The absence of crisis is not the same as the presence of aliveness.
Why gratitude can mask the signal
Gratitude is a beautiful practice, and we have done such a good job of teaching ourselves to reach for it. But gratitude was never meant to be a lid. When it is used to silence the quieter feelings — restlessness, longing, a hunger that does not have a name yet — it becomes a kind of polite refusal to listen to ourselves.
The work, gently, is not to replace gratitude. It is to let gratitude sit beside the other thing, without one cancelling the other out.
What the feeling is usually pointing to
In the coaching room, when we slow down enough to listen, this sense of “something missing” tends to point in one of three directions:
- A part of you that has been quietly waiting for permission — to rest, to want, to change direction.
- A value that has been outsourced — to a job, a relationship, a role — and is asking to come back home.
- A grief you didn’t get to fully feel — a version of yourself, a possibility, a person, a season — that wants to be honoured before you move on.
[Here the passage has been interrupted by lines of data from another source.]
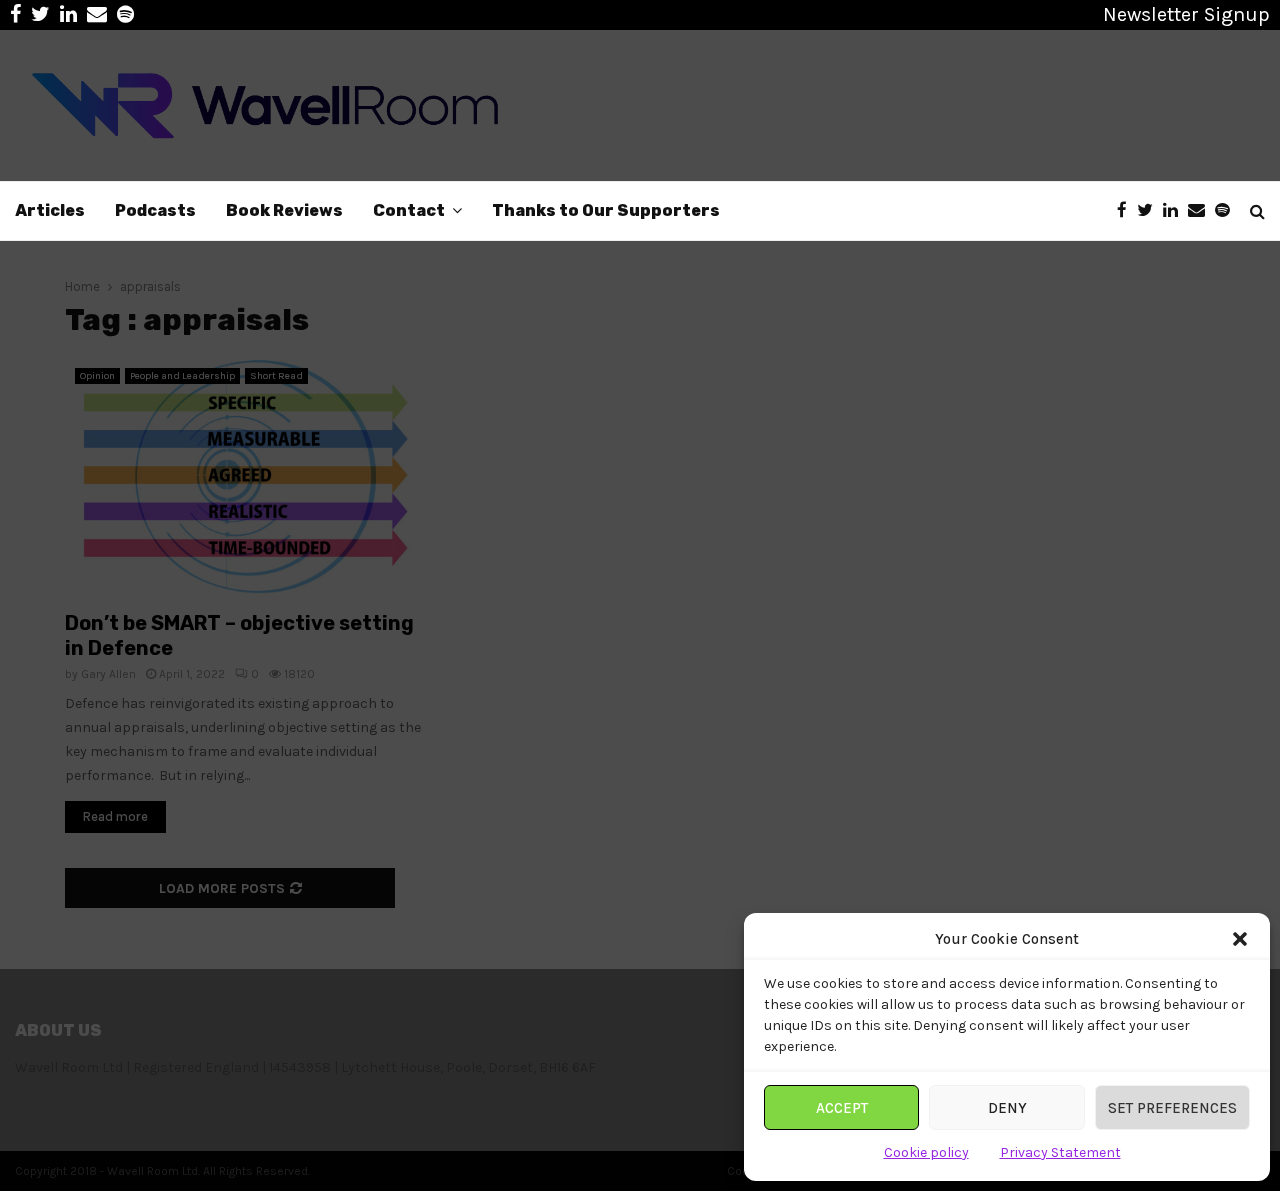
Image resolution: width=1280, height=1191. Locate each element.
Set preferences (1172, 1108)
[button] (1240, 939)
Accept (842, 1108)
You don’t have to know which one it is yet. The first step is noticing that the feeling is information, not malfunction.
A small invitation
This week, try this: when the feeling rises, instead of explaining it away, place a hand on your chest and ask, softly, “what are you trying to tell me?” — then write down the first answer that comes, even if it makes no sense. Especially if it makes no sense.
You are not broken. You are listening. That, in itself, is the beginning of the work.